Internet Gambling Could Be Legalized

WASHINGTON – Legalized offshore Internet gambling became closer to reality after a preliminary decision by the World Trade Organization said that U.S. prohibitions on Americans placing bets on the Internet represented an unfair trade barrier.

The Bush administration said Wednesday it would fight a preliminary ruling by the WTO that could open the United States to one of the fastest growing sectors of the gaming industry.

Total revenue at Internet gambling companies worldwide last year was about $6 billion, up from $651 million in 1998, according to Christiansen Capital Advisors LLC. The online adult industry, in comparison, takes in an unofficial $12 billion in annual revenue.

Although each state in the United States sets its own gambling laws, the Justice Department maintains that gambling on the Internet is illegal.

Some of the website gambling operators – mostly offshore – have been prosecuted under the 1961 Wire Communications Act, which was written to cover sports betting by telephone. And virtually all of those 1,800 websites are based outside of the United States. Antigua, Costa Rica, Panama, Belize and Australia all host web addresses that target U.S. gamblers.

But the major credit card companies have been exceptionally leery of doing business with the websites, and all major casino companies have avoided basing sites offshore for fear of losing their U.S. licenses.

The WTO’s decision came in a trade dispute with Antigua and Barbuda, which contended that restrictions on Internet gambling violated trade commitments the United States has made as a member of the WTO.

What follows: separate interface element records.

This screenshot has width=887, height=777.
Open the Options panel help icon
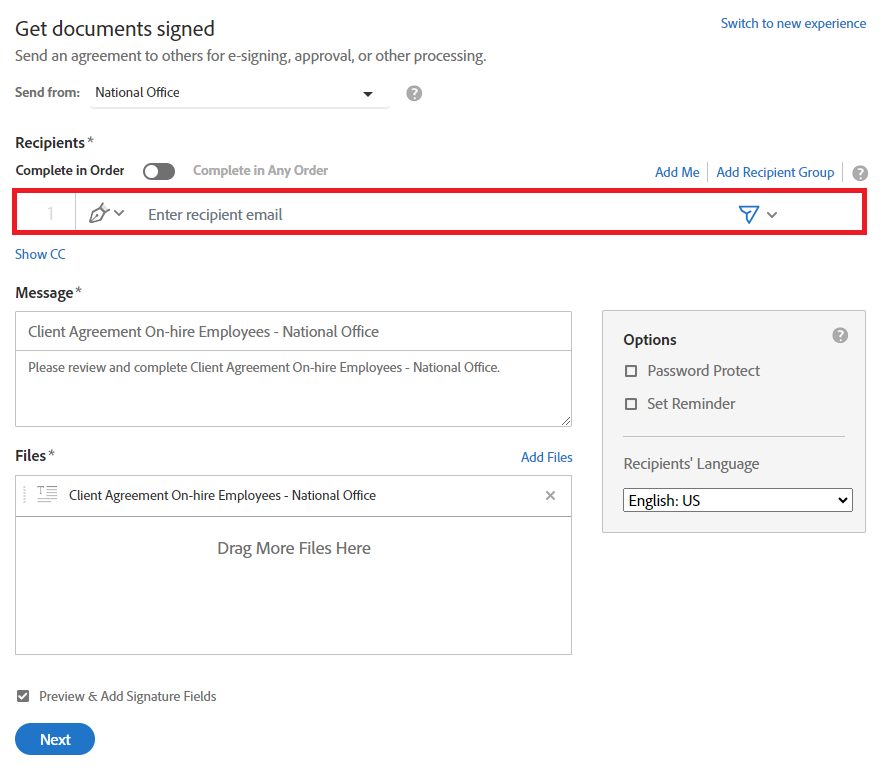(840, 335)
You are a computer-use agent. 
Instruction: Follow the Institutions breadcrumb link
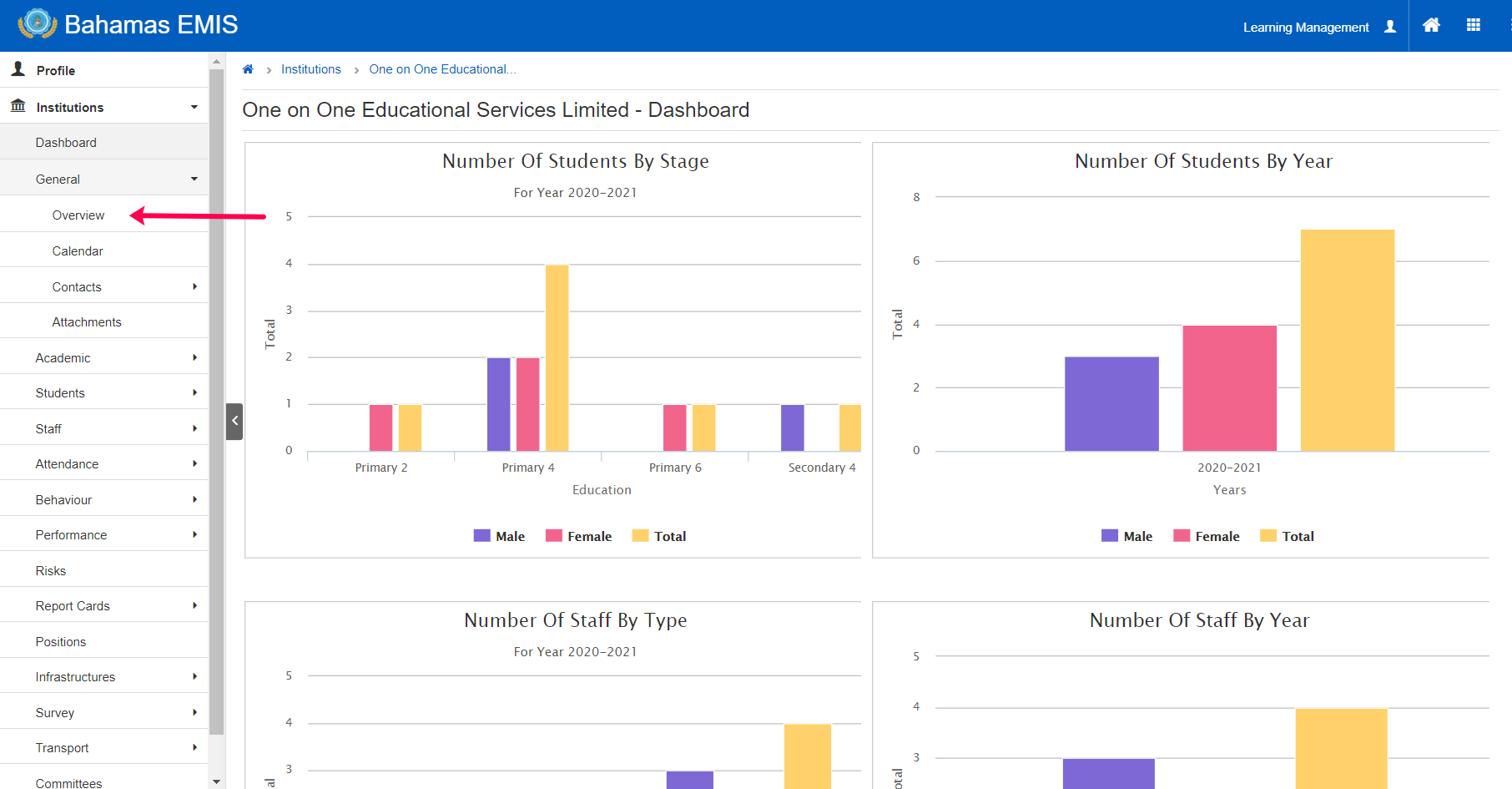311,69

Richard Mills, a spokesman for U.S. Trade Representative Robert Zoellick, said the preliminary ruling by the WTO hearing panel had not taken into account the negotiating record in the Uruguay Round of global trade talks, which created the WTO in 1995.

Mills said the language on U.S. services commitments used by the Clinton administration “clearly intended to exclude gambling when the United States joined the WTO in 1995."

Full details of the WTO’s ruling may not be known for several weeks, but the WTO appears to have ruled that U.S. laws violate agreements allowing for free trade in services. That means that the United States may now have to either open its boarders to foreign web-based gambling companies or face sanctions.

The losing side in any WTO case has the right to appeal the decision to the seven-member appellate body of trade judges. But legal experts say it could be a couple of years before the United States would actually have to comply with the WTO judgment.